* [What to work on] Report the lines of the data below that contain the string "agent".

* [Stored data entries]
━━━━━━━━

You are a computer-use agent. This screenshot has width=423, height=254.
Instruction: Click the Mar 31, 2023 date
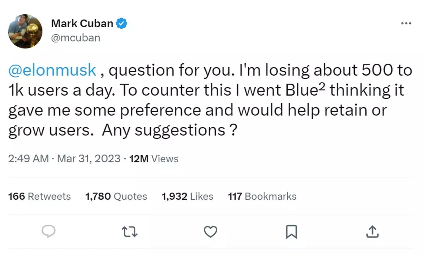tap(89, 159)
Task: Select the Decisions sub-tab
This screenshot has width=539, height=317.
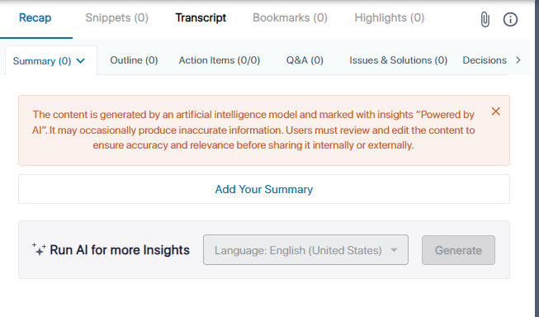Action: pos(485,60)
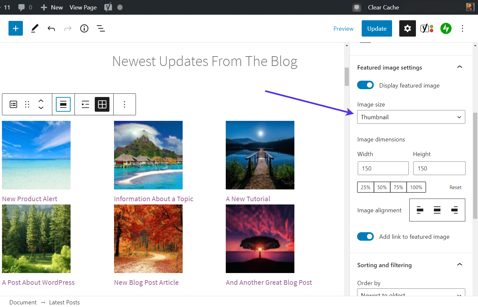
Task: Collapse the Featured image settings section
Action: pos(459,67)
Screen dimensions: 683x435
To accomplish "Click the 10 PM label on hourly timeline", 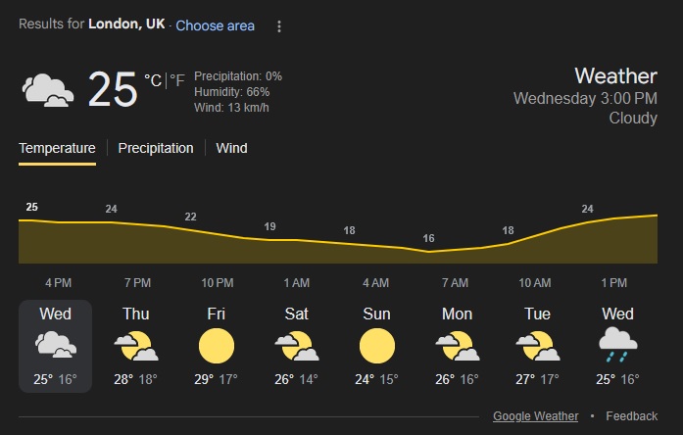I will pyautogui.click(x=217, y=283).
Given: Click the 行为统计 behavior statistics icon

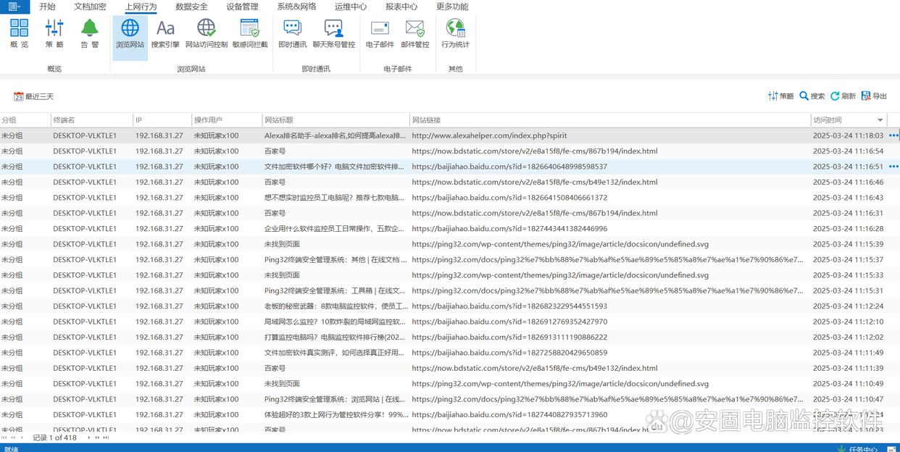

━━━━━━━━

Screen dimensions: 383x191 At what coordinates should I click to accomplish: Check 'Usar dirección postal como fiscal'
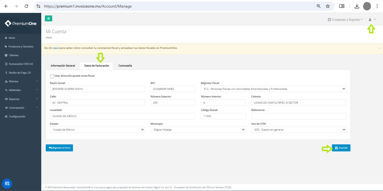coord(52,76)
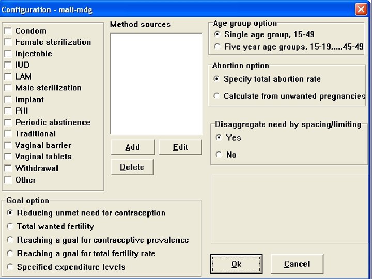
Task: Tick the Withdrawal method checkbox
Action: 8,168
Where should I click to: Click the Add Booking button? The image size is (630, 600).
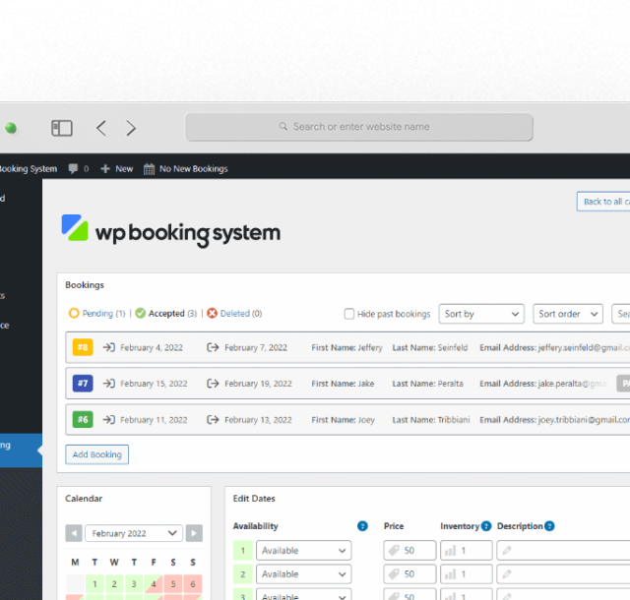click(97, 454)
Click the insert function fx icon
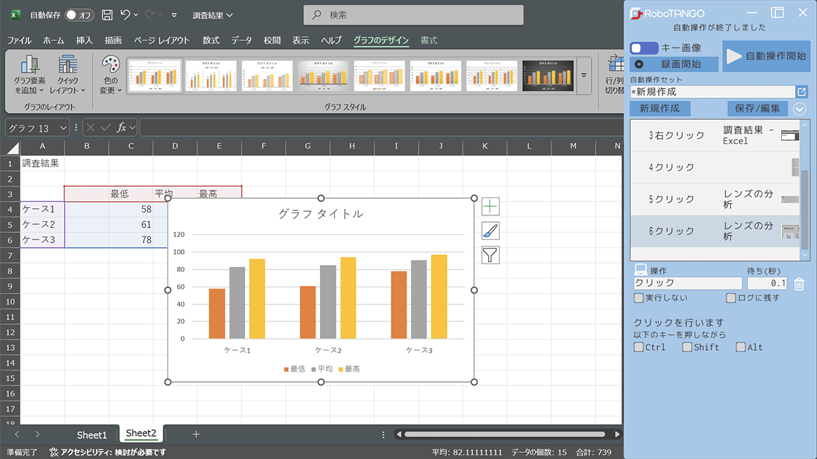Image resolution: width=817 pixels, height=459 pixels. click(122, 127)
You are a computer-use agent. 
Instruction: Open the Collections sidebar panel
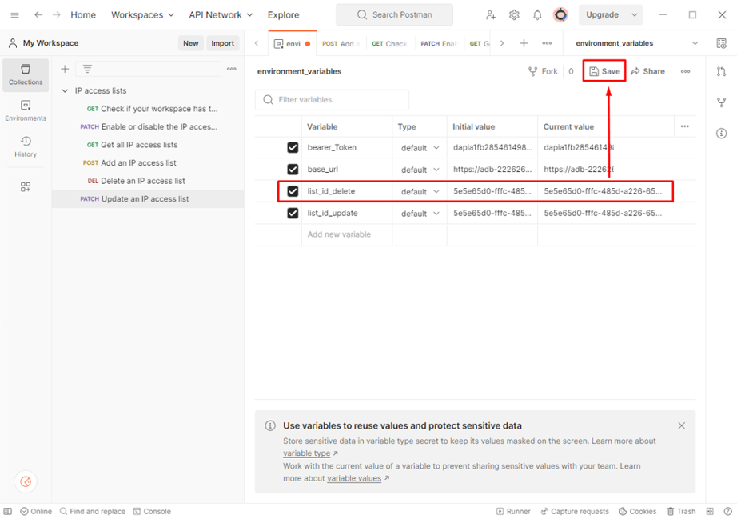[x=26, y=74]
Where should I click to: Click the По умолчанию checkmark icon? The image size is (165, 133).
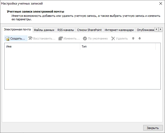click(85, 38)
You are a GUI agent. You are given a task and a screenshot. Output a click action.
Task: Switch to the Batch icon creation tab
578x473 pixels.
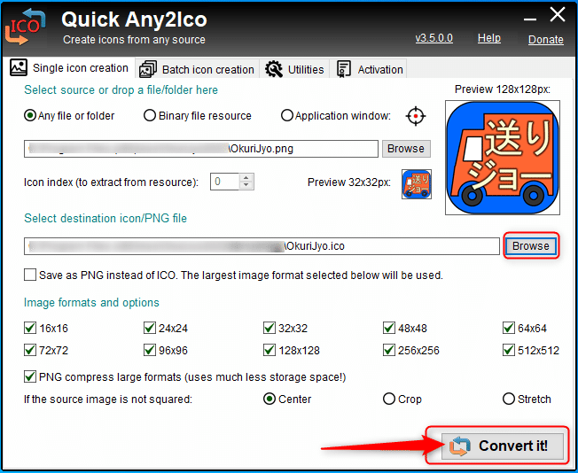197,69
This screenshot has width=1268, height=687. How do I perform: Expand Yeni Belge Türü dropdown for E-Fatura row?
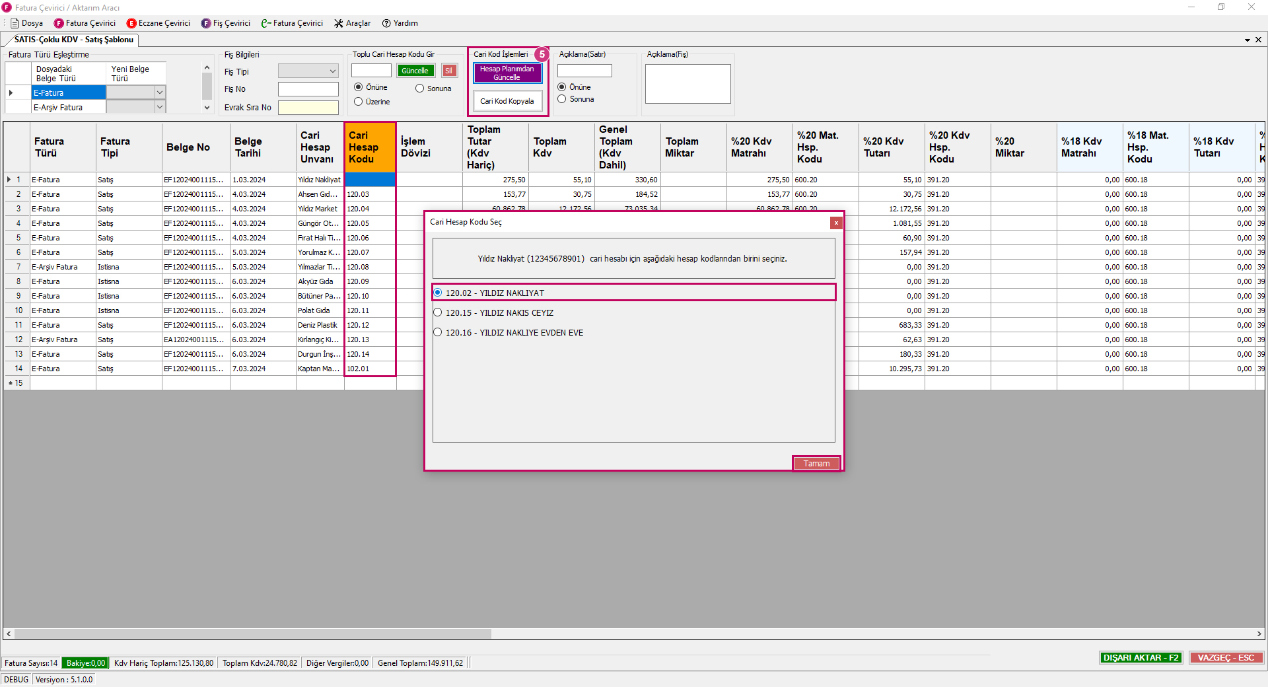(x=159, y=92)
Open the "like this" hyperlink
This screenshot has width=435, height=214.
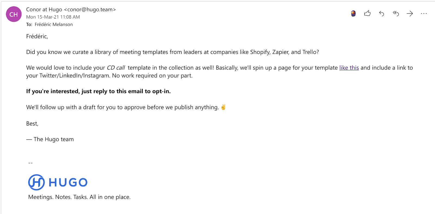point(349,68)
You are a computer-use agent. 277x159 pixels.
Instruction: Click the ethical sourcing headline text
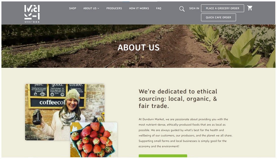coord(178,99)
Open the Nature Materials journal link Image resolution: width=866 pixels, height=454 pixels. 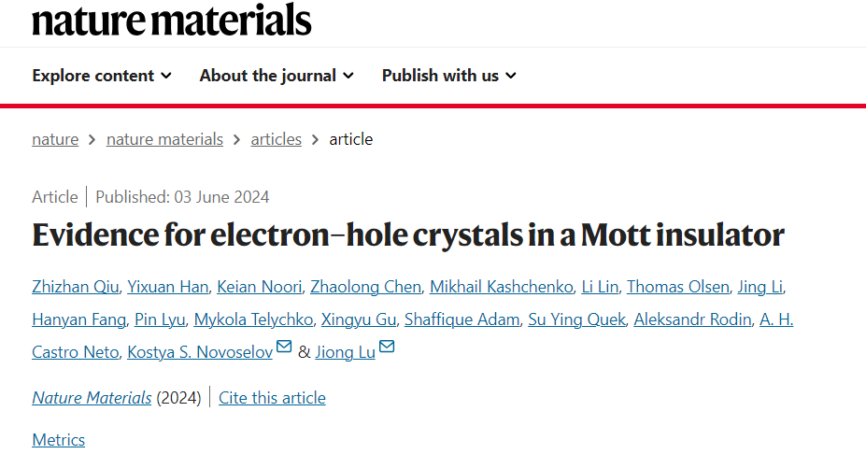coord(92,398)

━━━━━━━━

* [Task response]
You are a computer-use agent. This screenshot has width=423, height=254.
You are a computer-use agent. 
You are a GUI agent. You are given a task and a screenshot. Output a click action.
You are a computer-use agent. 277x159 pixels.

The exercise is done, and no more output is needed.